Skill: Systematic Debugging
You have been called to debug. DO NOT make random fixes until you understand the problem.
Principles
"A bug you can reproduce reliably is half-fixed."
Step 1: Gather symptoms
Ask the user (if not yet clear):
- What exactly are the symptoms? (what error, what wrong output, where does it crash)
- When does it occur? (always, randomly, only in certain environments)
- Did it work before? If so, what is the most recent change?
- Is there an error message / stack trace?
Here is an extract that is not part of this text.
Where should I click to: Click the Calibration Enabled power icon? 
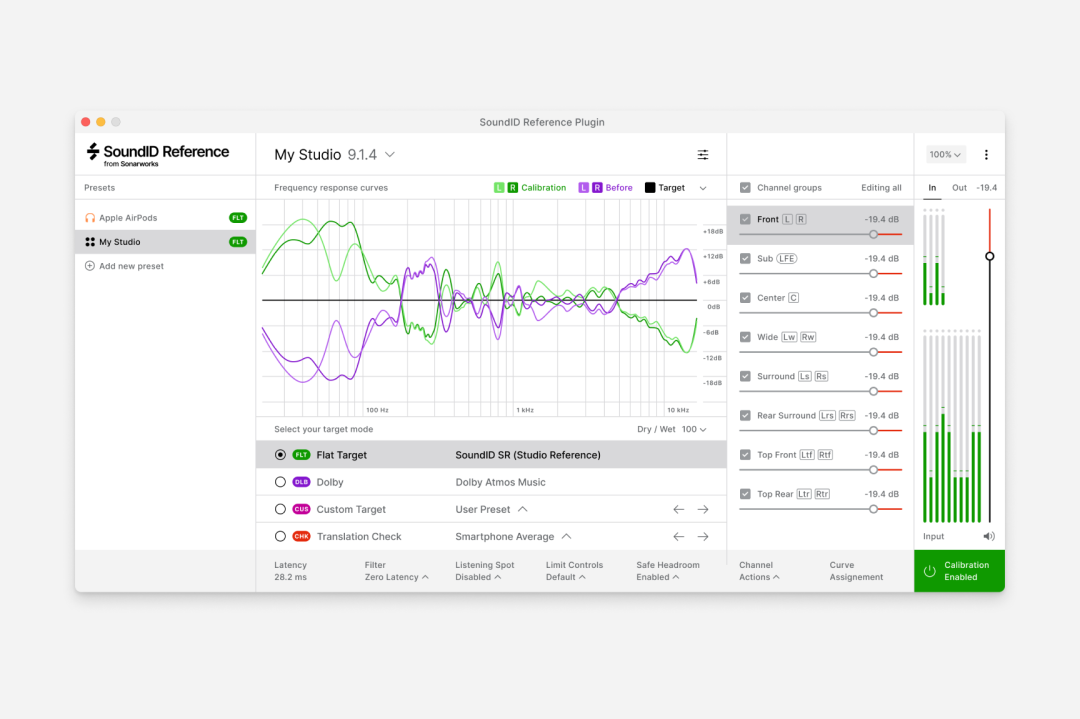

Paste it in.
Step 2: Reproduce
Before guessing the cause, reproduce in the local environment:
- Run the command the user described
- Open the file, call the function, send the request — recreate the conditions that trigger the error
- Capture the full output
If CANNOT reproduce:
- Tell the user clearly
- Suggest steps to gather more information (add more logging, try different env, different version)
- DO NOT make guesses and fix blindly when reproduction has not been achieved.
Step 3: Narrow down the cause
Apply the scientific method:
- Observe: what exactly is the wrong output compared to the expected correct output?
- Hypothesize: list 2-4 plausible causes, ranked by confidence.
- Verify: for each hypothesis, identify the experiment to validate it (which file to read, which command to run, what to log). Start with the hypothesis that has the lowest verification cost.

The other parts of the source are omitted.